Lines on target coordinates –
○ ○ ○
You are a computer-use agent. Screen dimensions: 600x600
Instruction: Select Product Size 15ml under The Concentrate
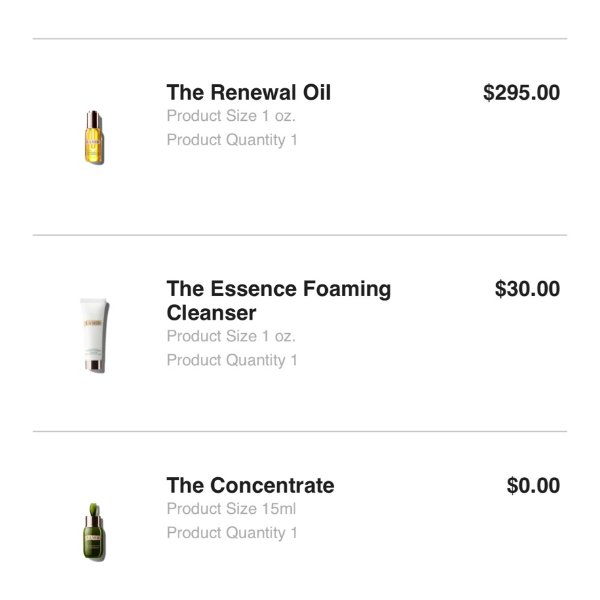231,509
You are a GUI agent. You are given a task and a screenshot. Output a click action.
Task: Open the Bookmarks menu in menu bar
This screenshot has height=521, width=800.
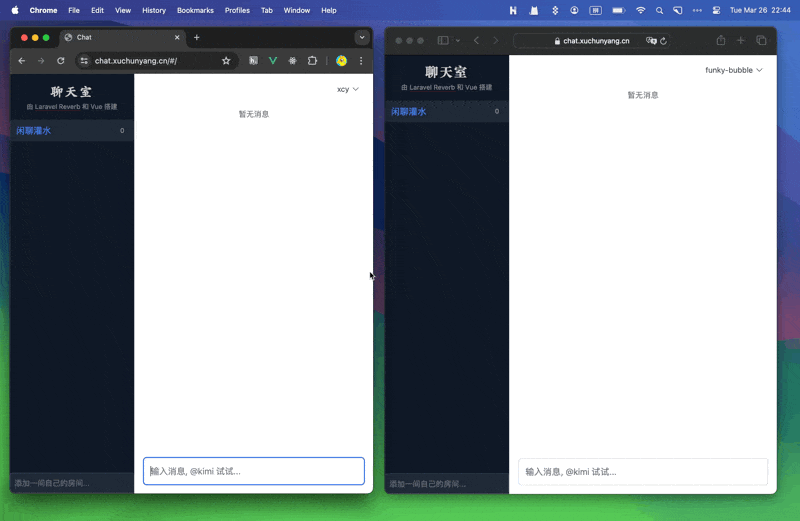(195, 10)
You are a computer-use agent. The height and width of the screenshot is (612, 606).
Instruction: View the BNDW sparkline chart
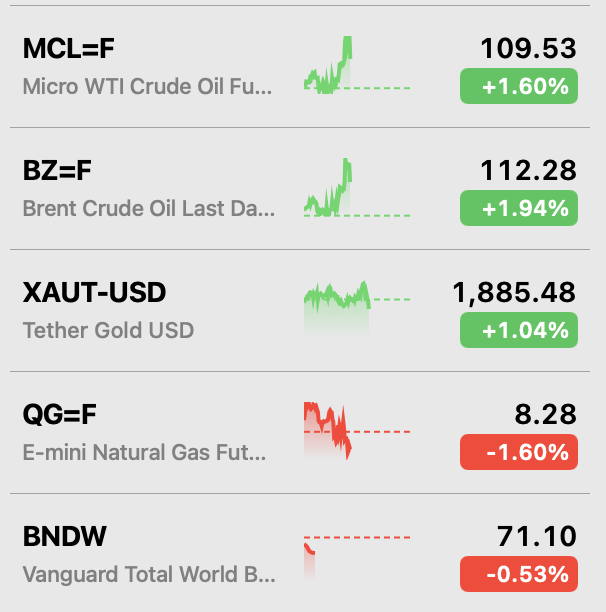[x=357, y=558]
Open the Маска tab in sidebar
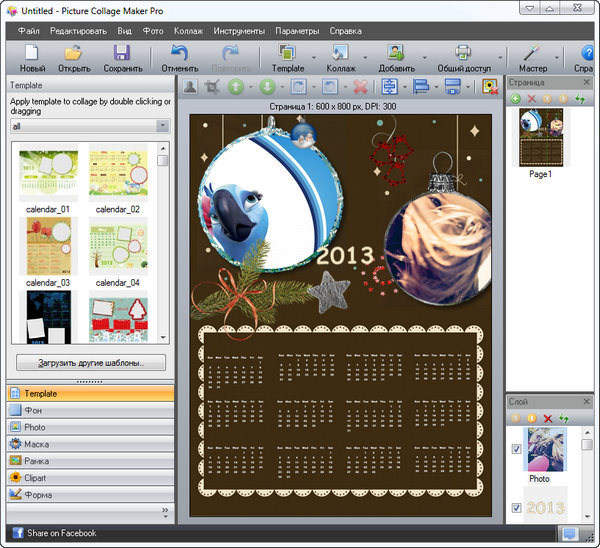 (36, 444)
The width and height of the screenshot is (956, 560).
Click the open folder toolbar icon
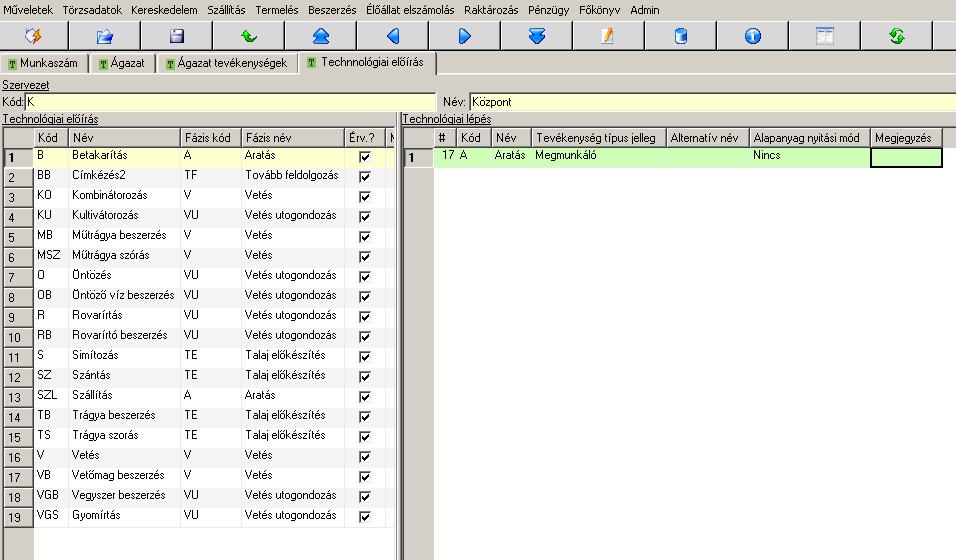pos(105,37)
○ ○ ○
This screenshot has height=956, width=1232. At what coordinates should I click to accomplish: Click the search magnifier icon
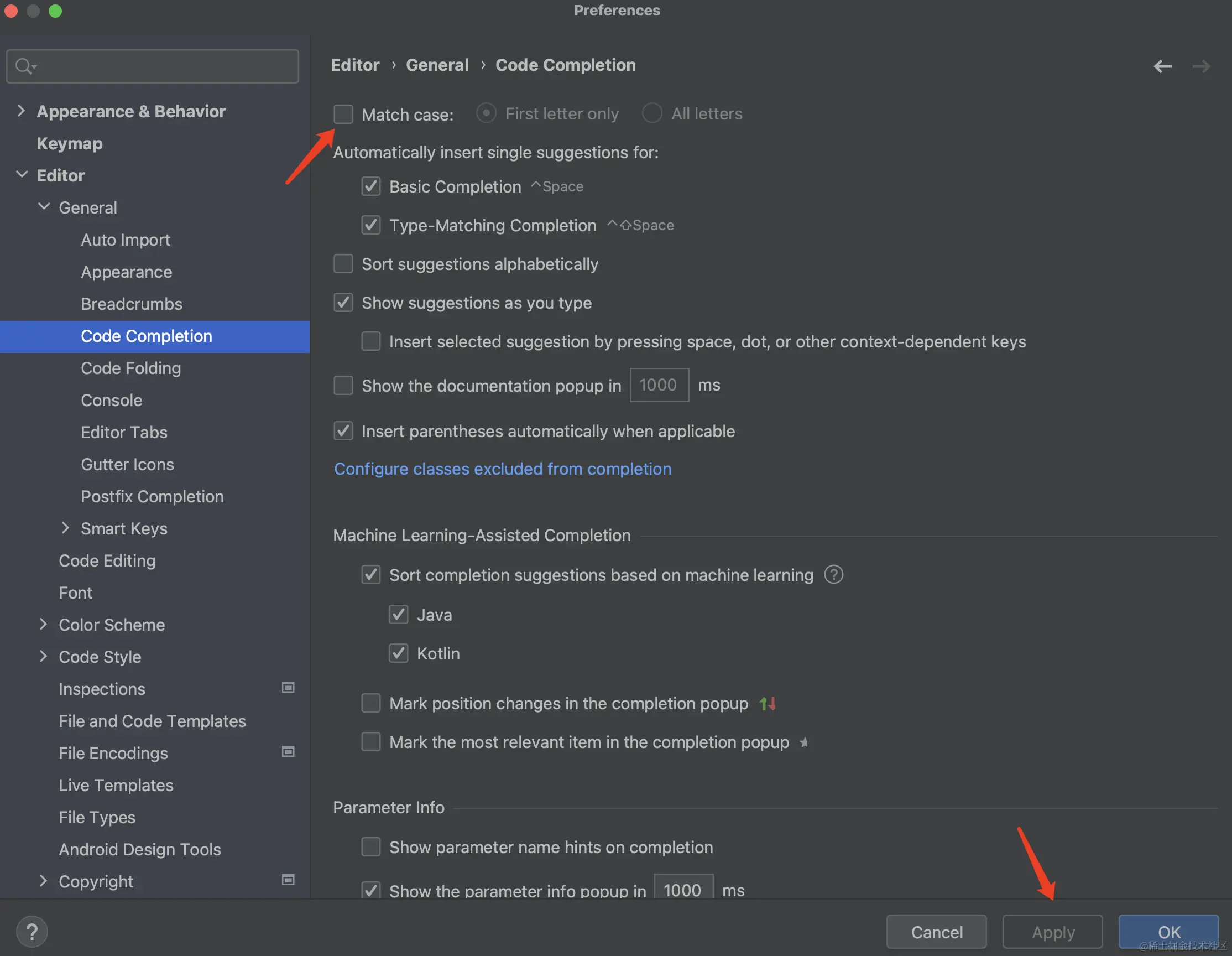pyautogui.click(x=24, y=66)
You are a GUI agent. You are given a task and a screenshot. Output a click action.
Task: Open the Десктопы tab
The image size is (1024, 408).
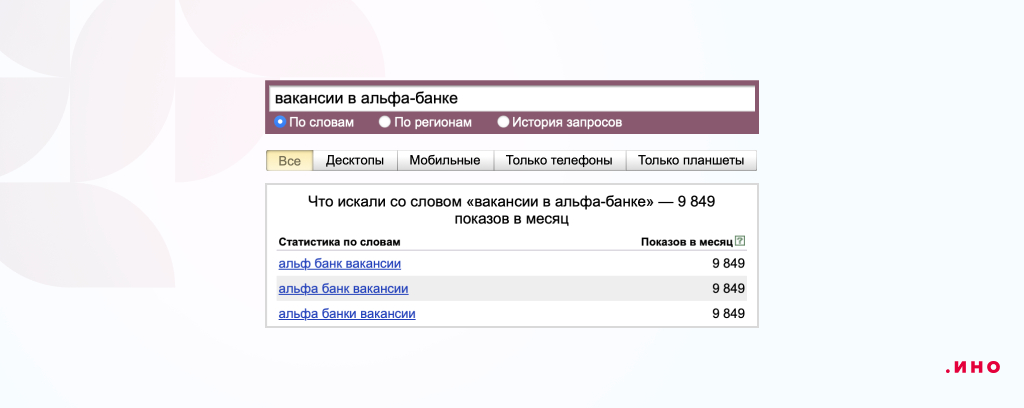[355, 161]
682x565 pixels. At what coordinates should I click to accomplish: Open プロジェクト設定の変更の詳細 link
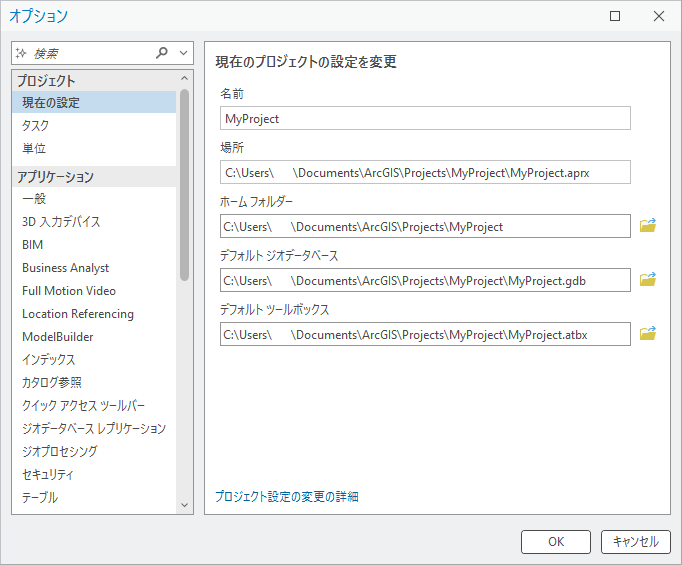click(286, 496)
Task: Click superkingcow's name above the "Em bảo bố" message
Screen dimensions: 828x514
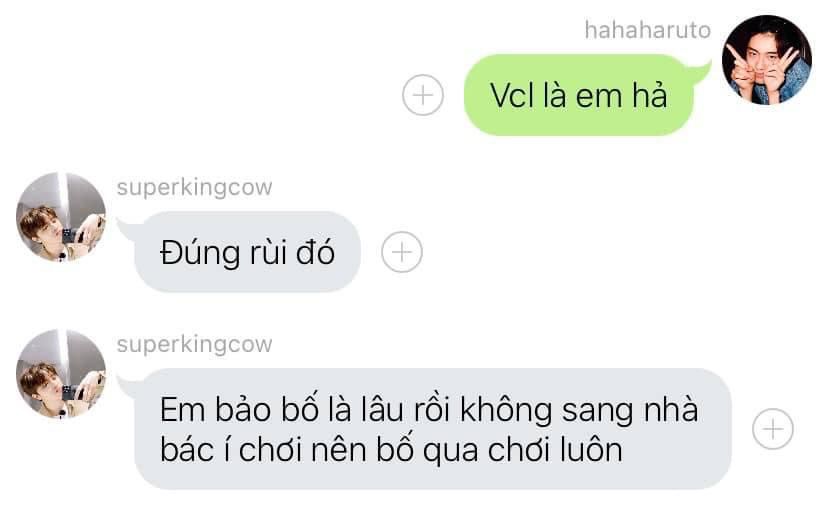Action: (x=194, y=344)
○ ○ ○
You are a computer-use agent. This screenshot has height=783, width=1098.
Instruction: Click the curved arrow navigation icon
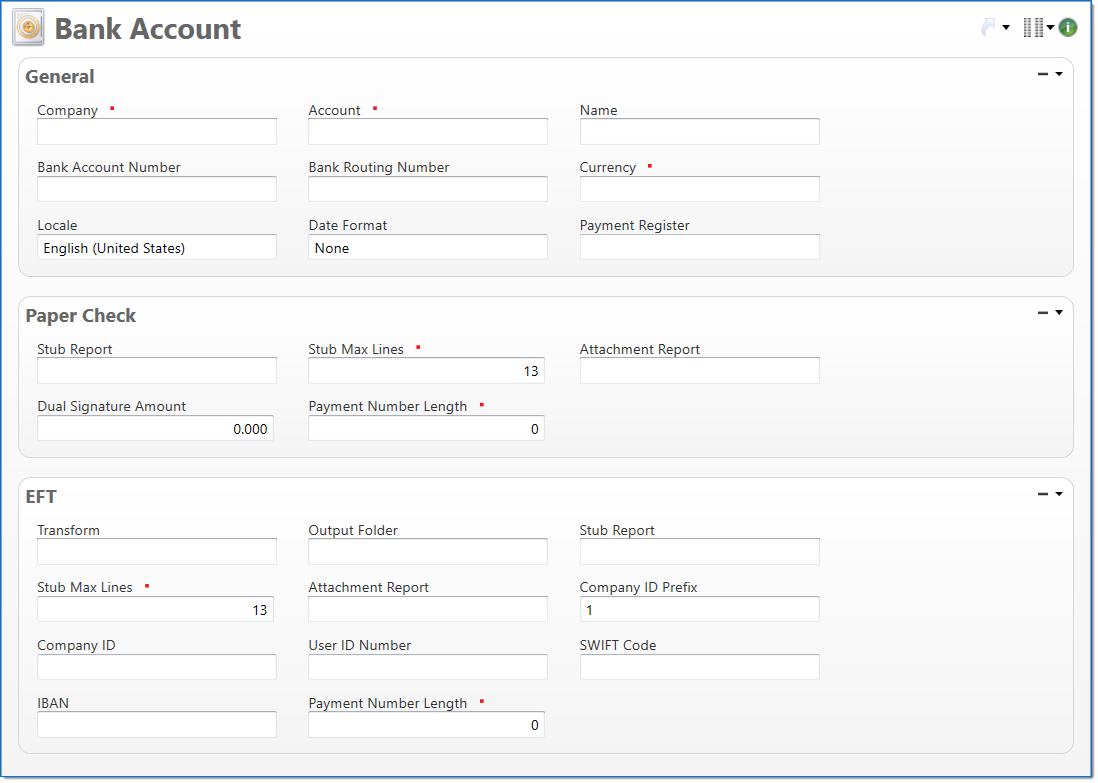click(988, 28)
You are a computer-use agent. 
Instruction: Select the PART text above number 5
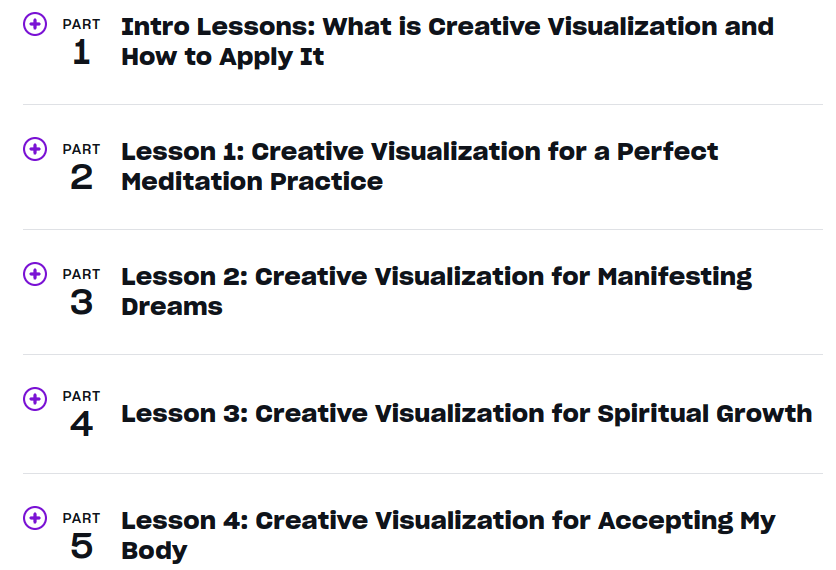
○ ○ ○
TASK – Output the stretch of lines from the one containing "682x565 pixels. At" through the one containing "Action: (x=194, y=344)" as a two-column CSV with the headers "request" and "answer". Give one row per request, with its text and its answer each in a single quoted field, line breaks replaced by spaces and the pictures omitted.

EXERCISE RESULT –
request,answer
"682x565 pixels. At what coordinates should I click to accomplish: Open プロジェクト設定の変更の詳細 link","click(286, 496)"
"Task: Click superkingcow's name above the ""Em bảo bố"" message Screen dimensions: 828x514","Action: (x=194, y=344)"